RECORDS SHOWN ▸

# # # #

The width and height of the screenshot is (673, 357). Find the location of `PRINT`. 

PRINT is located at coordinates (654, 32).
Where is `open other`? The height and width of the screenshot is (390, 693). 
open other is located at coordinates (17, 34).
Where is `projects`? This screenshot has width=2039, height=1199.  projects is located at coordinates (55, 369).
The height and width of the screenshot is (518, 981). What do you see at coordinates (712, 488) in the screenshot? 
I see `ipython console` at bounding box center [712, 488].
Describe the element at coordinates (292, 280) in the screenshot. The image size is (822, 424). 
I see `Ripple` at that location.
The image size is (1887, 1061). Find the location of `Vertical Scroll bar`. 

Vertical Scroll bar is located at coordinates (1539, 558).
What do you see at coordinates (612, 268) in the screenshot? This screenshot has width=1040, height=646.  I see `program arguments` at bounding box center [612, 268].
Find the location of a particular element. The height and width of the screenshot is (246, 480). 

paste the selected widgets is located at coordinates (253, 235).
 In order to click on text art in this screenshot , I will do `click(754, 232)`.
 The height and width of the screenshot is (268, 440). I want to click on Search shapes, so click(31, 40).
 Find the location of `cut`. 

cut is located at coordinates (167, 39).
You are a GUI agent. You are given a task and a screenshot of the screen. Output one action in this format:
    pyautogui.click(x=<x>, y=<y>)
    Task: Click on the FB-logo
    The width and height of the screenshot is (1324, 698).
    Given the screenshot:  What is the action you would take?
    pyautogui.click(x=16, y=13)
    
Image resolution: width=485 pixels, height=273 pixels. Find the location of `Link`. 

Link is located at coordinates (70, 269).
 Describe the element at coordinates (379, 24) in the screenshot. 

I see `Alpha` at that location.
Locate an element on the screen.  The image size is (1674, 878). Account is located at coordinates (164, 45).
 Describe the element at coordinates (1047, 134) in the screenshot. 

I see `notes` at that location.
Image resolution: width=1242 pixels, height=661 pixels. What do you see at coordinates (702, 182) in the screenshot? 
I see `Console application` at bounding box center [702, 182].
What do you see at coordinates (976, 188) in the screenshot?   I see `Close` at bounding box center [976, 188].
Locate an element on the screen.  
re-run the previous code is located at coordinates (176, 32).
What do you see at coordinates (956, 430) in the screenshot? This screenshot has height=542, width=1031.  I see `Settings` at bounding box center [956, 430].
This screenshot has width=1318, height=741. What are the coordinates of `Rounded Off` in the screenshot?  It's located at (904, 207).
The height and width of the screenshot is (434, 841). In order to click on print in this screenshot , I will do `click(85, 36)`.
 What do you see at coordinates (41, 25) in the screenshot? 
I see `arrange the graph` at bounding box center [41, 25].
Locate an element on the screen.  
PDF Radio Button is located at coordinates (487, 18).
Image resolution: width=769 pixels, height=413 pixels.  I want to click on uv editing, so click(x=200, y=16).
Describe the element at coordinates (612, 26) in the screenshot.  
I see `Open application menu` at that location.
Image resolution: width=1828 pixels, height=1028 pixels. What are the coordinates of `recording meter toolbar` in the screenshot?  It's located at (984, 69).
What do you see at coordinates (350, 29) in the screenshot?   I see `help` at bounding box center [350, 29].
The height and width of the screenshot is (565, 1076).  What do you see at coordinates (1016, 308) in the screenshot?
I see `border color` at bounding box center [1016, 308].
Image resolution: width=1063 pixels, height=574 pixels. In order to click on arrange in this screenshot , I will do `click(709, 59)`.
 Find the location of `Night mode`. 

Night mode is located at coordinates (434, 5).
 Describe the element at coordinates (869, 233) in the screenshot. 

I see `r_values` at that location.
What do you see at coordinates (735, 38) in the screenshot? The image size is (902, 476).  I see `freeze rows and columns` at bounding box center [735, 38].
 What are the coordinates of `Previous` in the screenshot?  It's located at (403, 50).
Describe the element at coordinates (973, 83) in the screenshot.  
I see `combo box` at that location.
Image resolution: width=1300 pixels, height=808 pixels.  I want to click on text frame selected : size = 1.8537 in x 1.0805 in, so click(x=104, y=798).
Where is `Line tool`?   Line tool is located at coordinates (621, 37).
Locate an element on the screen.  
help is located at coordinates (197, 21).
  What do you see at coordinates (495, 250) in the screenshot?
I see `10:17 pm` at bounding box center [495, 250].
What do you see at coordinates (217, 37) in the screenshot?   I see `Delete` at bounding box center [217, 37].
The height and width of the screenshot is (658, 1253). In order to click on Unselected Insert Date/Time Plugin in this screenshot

# # # #

EXERCISE ▸
Type out every one of the records above again, word for word, without changing a single line.

EXERCISE ANSWER ▸
The width and height of the screenshot is (673, 357). Find the location of `PRINT`. 

PRINT is located at coordinates (654, 32).
Where is `open other`? The height and width of the screenshot is (390, 693). 
open other is located at coordinates (17, 34).
Where is `projects`? This screenshot has width=2039, height=1199.  projects is located at coordinates (55, 369).
The height and width of the screenshot is (518, 981). What do you see at coordinates (712, 488) in the screenshot? 
I see `ipython console` at bounding box center [712, 488].
Describe the element at coordinates (292, 280) in the screenshot. The image size is (822, 424). 
I see `Ripple` at that location.
The image size is (1887, 1061). Find the location of `Vertical Scroll bar`. 

Vertical Scroll bar is located at coordinates (1539, 558).
What do you see at coordinates (612, 268) in the screenshot? This screenshot has width=1040, height=646.  I see `program arguments` at bounding box center [612, 268].
Find the location of a particular element. The height and width of the screenshot is (246, 480). 

paste the selected widgets is located at coordinates (253, 235).
 In order to click on text art in this screenshot , I will do `click(754, 232)`.
 The height and width of the screenshot is (268, 440). I want to click on Search shapes, so click(31, 40).
 Find the location of `cut`. 

cut is located at coordinates (167, 39).
You are a GUI agent. You are given a task and a screenshot of the screen. Output one action in this format:
    pyautogui.click(x=<x>, y=<y>)
    Task: Click on the FB-logo
    The width and height of the screenshot is (1324, 698).
    Given the screenshot:  What is the action you would take?
    pyautogui.click(x=16, y=13)
    
Image resolution: width=485 pixels, height=273 pixels. Find the location of `Link`. 

Link is located at coordinates (70, 269).
 Describe the element at coordinates (379, 24) in the screenshot. 

I see `Alpha` at that location.
Locate an element on the screen.  The image size is (1674, 878). Account is located at coordinates (164, 45).
 Describe the element at coordinates (1047, 134) in the screenshot. 

I see `notes` at that location.
Image resolution: width=1242 pixels, height=661 pixels. What do you see at coordinates (702, 182) in the screenshot? 
I see `Console application` at bounding box center [702, 182].
What do you see at coordinates (976, 188) in the screenshot?   I see `Close` at bounding box center [976, 188].
Locate an element on the screen.  
re-run the previous code is located at coordinates (176, 32).
What do you see at coordinates (956, 430) in the screenshot? This screenshot has height=542, width=1031.  I see `Settings` at bounding box center [956, 430].
This screenshot has width=1318, height=741. What are the coordinates of `Rounded Off` in the screenshot?  It's located at (904, 207).
The height and width of the screenshot is (434, 841). In order to click on print in this screenshot , I will do `click(85, 36)`.
 What do you see at coordinates (41, 25) in the screenshot? 
I see `arrange the graph` at bounding box center [41, 25].
Locate an element on the screen.  
PDF Radio Button is located at coordinates (487, 18).
Image resolution: width=769 pixels, height=413 pixels.  I want to click on uv editing, so click(x=200, y=16).
Describe the element at coordinates (612, 26) in the screenshot.  
I see `Open application menu` at that location.
Image resolution: width=1828 pixels, height=1028 pixels. What are the coordinates of `recording meter toolbar` in the screenshot?  It's located at (984, 69).
What do you see at coordinates (350, 29) in the screenshot?   I see `help` at bounding box center [350, 29].
The height and width of the screenshot is (565, 1076).  What do you see at coordinates (1016, 308) in the screenshot?
I see `border color` at bounding box center [1016, 308].
Image resolution: width=1063 pixels, height=574 pixels. In order to click on arrange in this screenshot , I will do `click(709, 59)`.
 Find the location of `Night mode`. 

Night mode is located at coordinates (434, 5).
 Describe the element at coordinates (869, 233) in the screenshot. 

I see `r_values` at that location.
What do you see at coordinates (735, 38) in the screenshot? The image size is (902, 476).  I see `freeze rows and columns` at bounding box center [735, 38].
 What are the coordinates of `Previous` in the screenshot?  It's located at (403, 50).
Describe the element at coordinates (973, 83) in the screenshot.  
I see `combo box` at that location.
Image resolution: width=1300 pixels, height=808 pixels.  I want to click on text frame selected : size = 1.8537 in x 1.0805 in, so click(x=104, y=798).
Where is `Line tool`?   Line tool is located at coordinates (621, 37).
Locate an element on the screen.  
help is located at coordinates (197, 21).
  What do you see at coordinates (495, 250) in the screenshot?
I see `10:17 pm` at bounding box center [495, 250].
What do you see at coordinates (217, 37) in the screenshot?   I see `Delete` at bounding box center [217, 37].
The height and width of the screenshot is (658, 1253). In order to click on Unselected Insert Date/Time Plugin in this screenshot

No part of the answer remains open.